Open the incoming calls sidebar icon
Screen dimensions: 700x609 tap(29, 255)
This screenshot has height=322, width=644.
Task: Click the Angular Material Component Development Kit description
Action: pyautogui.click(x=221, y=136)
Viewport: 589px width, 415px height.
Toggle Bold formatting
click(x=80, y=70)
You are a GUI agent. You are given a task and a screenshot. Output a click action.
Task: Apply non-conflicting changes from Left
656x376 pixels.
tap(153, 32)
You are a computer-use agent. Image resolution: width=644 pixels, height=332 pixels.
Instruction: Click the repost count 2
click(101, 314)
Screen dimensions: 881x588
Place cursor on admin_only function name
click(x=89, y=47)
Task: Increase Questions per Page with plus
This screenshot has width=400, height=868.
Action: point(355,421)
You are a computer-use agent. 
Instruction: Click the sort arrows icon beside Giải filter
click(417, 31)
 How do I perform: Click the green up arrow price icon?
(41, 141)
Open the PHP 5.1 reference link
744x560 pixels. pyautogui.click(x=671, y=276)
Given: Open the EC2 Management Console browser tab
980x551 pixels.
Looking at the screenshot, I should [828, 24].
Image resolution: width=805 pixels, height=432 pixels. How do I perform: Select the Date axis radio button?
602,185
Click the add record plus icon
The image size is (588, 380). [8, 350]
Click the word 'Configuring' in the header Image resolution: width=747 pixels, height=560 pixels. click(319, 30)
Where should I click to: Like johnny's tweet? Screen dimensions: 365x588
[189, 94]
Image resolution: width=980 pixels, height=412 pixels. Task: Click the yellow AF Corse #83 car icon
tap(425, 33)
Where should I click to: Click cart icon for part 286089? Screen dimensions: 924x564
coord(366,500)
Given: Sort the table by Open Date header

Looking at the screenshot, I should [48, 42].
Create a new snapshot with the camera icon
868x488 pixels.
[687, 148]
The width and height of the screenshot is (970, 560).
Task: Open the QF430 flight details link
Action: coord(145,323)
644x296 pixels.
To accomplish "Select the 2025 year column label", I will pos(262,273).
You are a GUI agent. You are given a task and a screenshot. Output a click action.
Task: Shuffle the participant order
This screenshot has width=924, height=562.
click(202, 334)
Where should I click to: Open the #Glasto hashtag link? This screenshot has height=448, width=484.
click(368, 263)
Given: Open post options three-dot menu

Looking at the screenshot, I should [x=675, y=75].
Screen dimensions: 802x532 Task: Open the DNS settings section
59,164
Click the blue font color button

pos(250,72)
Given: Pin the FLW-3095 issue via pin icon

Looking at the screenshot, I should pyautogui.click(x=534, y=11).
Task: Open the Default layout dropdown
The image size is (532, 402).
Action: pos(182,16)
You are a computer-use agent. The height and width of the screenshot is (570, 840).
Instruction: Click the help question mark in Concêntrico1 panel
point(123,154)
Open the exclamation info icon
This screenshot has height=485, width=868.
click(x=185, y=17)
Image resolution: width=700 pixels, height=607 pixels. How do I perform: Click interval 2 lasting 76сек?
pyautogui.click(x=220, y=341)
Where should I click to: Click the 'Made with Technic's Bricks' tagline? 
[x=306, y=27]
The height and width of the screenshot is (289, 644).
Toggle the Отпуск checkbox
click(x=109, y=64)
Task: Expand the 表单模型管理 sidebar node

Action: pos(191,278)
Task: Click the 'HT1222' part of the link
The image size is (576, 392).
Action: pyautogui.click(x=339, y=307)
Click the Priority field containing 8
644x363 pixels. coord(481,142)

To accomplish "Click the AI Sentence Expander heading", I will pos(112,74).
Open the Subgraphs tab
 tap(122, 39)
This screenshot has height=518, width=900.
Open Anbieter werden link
——————
Find the lines of the listing above that hold "accomplish". Please copy them.

EXERCISE OUTPUT
To accomplish "Select the 2025 year column label", I will pos(262,273).
To accomplish "Click the AI Sentence Expander heading", I will pos(112,74).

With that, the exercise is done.